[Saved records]
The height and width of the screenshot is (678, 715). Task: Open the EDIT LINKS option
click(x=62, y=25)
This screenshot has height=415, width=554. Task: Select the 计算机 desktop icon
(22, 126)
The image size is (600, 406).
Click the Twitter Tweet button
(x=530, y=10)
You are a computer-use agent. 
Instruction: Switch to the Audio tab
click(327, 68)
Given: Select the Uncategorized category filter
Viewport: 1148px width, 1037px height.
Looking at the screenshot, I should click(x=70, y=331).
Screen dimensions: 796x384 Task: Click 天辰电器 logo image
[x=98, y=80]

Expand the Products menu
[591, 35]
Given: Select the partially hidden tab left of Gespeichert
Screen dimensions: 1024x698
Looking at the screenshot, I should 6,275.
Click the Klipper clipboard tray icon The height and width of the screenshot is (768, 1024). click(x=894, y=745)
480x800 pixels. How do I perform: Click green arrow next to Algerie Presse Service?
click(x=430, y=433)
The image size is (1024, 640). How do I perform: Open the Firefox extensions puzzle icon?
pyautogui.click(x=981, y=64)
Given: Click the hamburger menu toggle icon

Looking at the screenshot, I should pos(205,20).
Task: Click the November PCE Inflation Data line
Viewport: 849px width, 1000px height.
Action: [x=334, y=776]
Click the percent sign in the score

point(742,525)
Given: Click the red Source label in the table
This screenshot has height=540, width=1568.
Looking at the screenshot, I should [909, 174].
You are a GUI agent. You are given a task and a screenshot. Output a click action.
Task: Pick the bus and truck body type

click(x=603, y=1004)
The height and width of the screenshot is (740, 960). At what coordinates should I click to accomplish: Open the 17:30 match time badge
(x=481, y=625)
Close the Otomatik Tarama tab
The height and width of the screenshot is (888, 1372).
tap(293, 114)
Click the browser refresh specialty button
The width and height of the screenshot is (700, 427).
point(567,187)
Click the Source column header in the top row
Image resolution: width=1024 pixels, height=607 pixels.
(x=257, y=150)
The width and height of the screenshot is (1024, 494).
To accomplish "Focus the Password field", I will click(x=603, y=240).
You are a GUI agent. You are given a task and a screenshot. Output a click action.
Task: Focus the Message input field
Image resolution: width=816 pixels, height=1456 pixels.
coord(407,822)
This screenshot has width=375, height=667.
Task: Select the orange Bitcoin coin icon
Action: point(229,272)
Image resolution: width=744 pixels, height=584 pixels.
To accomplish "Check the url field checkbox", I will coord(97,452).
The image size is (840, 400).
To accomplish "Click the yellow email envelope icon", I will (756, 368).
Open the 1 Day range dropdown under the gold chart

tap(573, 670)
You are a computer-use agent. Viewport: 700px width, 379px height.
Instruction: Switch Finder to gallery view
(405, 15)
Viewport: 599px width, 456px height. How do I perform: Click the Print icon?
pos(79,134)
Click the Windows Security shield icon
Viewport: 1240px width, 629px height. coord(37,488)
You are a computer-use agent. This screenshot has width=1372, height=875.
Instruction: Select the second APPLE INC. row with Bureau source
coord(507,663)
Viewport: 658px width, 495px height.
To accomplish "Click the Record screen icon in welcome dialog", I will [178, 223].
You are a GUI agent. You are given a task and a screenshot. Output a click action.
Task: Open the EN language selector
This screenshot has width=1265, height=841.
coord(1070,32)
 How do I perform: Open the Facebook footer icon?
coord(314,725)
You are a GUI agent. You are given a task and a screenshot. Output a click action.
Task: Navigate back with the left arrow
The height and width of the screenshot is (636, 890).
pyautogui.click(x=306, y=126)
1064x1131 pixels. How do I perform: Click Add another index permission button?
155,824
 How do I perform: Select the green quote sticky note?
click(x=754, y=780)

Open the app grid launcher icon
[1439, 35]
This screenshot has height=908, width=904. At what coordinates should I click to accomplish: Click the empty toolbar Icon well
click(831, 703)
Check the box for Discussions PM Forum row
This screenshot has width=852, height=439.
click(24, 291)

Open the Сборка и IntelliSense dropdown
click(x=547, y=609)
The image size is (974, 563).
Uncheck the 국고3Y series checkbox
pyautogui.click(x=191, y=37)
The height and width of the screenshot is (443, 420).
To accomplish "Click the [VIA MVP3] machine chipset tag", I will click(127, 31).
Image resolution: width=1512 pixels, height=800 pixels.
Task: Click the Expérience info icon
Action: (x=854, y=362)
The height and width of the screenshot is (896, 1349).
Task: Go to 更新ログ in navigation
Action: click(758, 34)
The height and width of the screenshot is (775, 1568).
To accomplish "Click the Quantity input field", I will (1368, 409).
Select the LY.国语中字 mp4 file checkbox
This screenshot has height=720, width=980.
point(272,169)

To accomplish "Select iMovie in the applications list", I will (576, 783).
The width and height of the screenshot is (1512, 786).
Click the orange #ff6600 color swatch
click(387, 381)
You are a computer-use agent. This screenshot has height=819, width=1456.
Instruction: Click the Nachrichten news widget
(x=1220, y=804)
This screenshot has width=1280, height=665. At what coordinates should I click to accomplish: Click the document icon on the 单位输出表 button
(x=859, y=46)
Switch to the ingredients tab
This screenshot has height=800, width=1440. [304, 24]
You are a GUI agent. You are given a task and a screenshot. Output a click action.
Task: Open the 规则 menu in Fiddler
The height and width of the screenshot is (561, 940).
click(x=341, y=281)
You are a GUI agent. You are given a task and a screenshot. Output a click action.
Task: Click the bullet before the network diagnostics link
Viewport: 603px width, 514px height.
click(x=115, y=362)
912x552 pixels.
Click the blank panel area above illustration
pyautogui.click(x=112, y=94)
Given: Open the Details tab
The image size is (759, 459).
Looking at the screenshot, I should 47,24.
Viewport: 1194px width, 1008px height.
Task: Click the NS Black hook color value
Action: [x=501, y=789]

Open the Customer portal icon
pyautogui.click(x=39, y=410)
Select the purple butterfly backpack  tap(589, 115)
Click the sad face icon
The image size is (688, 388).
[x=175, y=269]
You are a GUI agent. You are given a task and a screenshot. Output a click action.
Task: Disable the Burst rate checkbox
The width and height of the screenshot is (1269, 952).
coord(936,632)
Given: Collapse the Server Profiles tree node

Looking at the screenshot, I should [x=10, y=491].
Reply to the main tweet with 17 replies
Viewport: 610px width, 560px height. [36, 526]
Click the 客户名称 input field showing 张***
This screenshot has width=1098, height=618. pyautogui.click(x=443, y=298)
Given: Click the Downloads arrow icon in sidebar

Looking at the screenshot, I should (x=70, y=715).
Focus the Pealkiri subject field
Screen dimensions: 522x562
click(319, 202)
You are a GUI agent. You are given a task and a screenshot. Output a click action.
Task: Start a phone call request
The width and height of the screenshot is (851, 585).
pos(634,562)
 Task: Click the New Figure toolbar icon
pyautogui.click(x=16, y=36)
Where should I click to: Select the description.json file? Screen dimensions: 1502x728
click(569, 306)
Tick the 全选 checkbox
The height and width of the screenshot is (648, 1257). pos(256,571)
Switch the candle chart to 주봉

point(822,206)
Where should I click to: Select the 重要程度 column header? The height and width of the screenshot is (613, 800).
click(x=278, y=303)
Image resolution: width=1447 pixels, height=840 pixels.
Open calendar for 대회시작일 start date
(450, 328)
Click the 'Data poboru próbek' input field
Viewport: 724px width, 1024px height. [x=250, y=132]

#### Set task:
Give every line of the listing, from its first line through the line containing "(x=481, y=625)", as a numbered list, leaving out blank lines.

#### Result for this task:
1. The height and width of the screenshot is (678, 715). Task: Open the EDIT LINKS option
2. click(x=62, y=25)
3. This screenshot has height=415, width=554. Task: Select the 计算机 desktop icon
4. (22, 126)
5. The image size is (600, 406).
6. Click the Twitter Tweet button
7. (x=530, y=10)
8. You are a computer-use agent. 
9. Instruction: Switch to the Audio tab
10. click(327, 68)
11. Given: Select the Uncategorized category filter
12. Viewport: 1148px width, 1037px height.
13. Looking at the screenshot, I should click(x=70, y=331).
14. Screen dimensions: 796x384 Task: Click 天辰电器 logo image
15. [x=98, y=80]
16. Expand the Products menu
17. [591, 35]
18. Given: Select the partially hidden tab left of Gespeichert
19. Screen dimensions: 1024x698
20. Looking at the screenshot, I should 6,275.
21. Click the Klipper clipboard tray icon The height and width of the screenshot is (768, 1024). click(x=894, y=745)
22. 480x800 pixels. How do I perform: Click green arrow next to Algerie Presse Service?
23. click(x=430, y=433)
24. The image size is (1024, 640). How do I perform: Open the Firefox extensions puzzle icon?
25. pyautogui.click(x=981, y=64)
26. Given: Click the hamburger menu toggle icon
27. Looking at the screenshot, I should pos(205,20).
28. Task: Click the November PCE Inflation Data line
29. Viewport: 849px width, 1000px height.
30. Action: [x=334, y=776]
31. Click the percent sign in the score
32. point(742,525)
33. Given: Click the red Source label in the table
34. This screenshot has height=540, width=1568.
35. Looking at the screenshot, I should [909, 174].
36. You are a GUI agent. You are given a task and a screenshot. Output a click action.
37. Task: Pick the bus and truck body type
38. click(x=603, y=1004)
39. The height and width of the screenshot is (740, 960). At what coordinates should I click to accomplish: Open the 17:30 match time badge
40. (x=481, y=625)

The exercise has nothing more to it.